EXERCISE REQUIREMENTS:
When you reach the line that contains "Given: Click the 100% zoom input field" in the data below, start reproducing lines exactly, and stop after the line that contains "Expand the My".

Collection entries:
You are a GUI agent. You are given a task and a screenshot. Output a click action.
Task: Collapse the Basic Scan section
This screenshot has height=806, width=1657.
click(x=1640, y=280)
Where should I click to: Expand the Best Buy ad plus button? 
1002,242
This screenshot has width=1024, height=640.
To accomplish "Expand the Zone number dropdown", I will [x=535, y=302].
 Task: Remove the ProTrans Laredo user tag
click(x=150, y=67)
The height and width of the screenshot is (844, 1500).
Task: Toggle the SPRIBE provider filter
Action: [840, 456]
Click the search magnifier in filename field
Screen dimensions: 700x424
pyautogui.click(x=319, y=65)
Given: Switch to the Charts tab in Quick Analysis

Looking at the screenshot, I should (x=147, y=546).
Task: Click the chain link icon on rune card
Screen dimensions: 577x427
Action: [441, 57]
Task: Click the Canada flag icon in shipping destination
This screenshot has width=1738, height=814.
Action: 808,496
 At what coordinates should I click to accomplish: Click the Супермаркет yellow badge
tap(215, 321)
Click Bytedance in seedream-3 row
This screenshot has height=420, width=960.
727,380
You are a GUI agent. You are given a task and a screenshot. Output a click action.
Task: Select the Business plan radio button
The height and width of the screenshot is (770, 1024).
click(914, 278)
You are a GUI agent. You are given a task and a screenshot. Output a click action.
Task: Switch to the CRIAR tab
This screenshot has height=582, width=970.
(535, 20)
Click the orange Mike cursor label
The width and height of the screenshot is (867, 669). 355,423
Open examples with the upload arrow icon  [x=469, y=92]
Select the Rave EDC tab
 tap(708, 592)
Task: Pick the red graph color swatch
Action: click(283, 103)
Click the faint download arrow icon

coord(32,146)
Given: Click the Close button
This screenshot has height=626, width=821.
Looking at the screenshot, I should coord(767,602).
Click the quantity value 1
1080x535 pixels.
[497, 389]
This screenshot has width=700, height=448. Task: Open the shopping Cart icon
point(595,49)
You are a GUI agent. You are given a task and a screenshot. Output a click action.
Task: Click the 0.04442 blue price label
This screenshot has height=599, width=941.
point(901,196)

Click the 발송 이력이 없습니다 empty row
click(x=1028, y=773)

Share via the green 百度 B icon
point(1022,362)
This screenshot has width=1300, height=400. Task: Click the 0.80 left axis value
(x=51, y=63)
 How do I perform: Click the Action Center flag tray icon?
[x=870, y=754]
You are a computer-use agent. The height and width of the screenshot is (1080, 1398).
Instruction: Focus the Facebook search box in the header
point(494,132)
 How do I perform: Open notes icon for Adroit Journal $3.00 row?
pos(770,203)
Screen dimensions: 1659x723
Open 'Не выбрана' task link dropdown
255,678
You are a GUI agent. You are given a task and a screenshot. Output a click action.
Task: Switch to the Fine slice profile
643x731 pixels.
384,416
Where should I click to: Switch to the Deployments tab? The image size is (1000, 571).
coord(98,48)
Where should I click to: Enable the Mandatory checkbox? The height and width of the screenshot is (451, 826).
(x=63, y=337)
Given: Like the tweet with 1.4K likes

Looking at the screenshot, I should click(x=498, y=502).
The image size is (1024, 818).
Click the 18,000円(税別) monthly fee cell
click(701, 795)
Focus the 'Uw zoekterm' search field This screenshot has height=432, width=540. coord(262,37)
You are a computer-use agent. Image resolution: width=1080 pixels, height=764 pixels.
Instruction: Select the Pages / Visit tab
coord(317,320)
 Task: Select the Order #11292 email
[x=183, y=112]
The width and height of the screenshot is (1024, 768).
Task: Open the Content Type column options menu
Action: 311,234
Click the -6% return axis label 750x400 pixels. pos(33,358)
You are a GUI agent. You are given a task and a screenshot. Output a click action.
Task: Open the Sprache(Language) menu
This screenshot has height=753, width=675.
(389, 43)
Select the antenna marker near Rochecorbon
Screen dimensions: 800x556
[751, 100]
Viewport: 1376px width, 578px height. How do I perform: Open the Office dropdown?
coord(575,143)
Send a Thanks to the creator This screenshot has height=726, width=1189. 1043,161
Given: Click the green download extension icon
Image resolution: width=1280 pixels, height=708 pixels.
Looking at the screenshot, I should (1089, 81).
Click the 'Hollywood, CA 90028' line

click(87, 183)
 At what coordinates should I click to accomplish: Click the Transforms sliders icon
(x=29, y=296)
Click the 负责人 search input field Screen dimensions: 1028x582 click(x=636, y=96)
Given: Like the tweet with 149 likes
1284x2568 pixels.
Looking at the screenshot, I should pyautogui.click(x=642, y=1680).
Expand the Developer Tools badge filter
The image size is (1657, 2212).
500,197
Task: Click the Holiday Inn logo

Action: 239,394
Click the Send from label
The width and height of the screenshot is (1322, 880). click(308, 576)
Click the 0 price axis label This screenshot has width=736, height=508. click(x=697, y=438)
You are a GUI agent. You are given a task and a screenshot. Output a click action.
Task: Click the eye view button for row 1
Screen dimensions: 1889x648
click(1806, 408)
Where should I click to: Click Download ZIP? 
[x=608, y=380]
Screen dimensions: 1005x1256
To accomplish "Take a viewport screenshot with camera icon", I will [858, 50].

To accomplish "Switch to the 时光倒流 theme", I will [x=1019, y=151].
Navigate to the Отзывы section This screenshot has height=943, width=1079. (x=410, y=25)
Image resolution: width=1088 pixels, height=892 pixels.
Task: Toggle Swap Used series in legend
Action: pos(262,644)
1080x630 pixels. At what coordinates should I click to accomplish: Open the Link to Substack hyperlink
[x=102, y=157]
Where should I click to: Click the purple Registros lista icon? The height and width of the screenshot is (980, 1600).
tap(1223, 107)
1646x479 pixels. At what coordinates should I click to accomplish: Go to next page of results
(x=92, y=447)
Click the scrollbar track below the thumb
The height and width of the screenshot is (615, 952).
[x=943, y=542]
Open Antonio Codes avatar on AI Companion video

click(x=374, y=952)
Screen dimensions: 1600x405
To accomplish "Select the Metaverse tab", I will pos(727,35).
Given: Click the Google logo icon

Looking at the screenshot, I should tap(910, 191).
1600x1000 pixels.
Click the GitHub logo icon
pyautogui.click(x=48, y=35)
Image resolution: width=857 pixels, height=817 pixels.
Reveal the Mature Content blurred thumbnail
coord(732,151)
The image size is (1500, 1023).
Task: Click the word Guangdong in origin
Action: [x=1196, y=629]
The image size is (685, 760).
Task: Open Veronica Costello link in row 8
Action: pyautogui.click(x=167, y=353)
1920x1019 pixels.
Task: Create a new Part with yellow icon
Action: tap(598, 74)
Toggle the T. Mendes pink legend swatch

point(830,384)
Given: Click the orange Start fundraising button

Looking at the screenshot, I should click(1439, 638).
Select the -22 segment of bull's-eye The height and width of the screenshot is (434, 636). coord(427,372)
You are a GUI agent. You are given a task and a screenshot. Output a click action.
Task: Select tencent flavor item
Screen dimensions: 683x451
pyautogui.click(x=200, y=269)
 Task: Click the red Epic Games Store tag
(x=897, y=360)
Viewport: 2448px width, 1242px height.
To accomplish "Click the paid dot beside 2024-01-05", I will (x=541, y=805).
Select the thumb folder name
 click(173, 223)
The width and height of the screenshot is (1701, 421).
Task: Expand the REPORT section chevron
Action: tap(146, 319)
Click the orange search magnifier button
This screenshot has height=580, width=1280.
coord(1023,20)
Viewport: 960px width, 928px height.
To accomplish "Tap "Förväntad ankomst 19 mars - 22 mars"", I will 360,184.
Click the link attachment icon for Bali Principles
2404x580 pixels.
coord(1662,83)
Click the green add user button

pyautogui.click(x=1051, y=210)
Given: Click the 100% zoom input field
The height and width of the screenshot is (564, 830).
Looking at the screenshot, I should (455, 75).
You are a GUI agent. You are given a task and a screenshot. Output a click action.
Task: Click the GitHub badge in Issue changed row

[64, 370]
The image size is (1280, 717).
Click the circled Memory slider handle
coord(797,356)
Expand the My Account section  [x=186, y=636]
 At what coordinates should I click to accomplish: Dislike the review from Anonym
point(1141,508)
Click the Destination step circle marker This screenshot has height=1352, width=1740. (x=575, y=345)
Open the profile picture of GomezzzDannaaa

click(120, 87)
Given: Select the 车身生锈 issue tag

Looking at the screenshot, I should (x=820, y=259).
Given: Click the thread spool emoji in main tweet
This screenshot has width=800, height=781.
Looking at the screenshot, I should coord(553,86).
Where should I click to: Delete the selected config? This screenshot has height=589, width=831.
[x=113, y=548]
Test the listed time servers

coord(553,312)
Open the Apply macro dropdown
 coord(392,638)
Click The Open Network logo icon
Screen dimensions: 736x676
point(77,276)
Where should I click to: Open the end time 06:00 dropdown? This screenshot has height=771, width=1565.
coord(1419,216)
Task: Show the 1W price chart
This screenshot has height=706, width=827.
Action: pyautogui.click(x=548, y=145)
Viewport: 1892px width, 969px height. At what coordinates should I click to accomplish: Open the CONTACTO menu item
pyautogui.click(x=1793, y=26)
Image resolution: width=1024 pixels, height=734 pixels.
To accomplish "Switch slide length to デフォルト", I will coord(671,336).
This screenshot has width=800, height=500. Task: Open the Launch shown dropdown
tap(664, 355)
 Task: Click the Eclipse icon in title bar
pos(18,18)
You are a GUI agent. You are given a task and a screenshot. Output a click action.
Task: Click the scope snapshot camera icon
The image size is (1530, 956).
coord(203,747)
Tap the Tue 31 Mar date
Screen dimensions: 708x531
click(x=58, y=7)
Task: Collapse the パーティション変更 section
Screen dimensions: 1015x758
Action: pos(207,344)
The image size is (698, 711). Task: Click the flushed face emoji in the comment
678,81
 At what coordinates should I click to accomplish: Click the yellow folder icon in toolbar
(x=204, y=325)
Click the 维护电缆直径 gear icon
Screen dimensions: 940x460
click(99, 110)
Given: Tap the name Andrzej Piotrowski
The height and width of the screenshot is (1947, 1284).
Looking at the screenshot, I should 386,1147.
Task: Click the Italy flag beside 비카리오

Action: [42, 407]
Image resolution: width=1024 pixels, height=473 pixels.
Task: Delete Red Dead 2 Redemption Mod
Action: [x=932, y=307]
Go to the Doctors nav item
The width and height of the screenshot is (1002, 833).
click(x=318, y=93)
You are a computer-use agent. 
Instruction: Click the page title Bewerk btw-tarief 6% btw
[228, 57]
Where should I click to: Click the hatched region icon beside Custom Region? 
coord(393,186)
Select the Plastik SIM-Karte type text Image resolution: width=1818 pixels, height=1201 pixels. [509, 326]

RESPONSE AREA:
Given: Click the 100% zoom input field
The height and width of the screenshot is (564, 830).
Looking at the screenshot, I should (455, 75).
You are a GUI agent. You are given a task and a screenshot. Output a click action.
Task: Click the GitHub badge in Issue changed row

[64, 370]
The image size is (1280, 717).
Click the circled Memory slider handle
coord(797,356)
Expand the My Account section  [x=186, y=636]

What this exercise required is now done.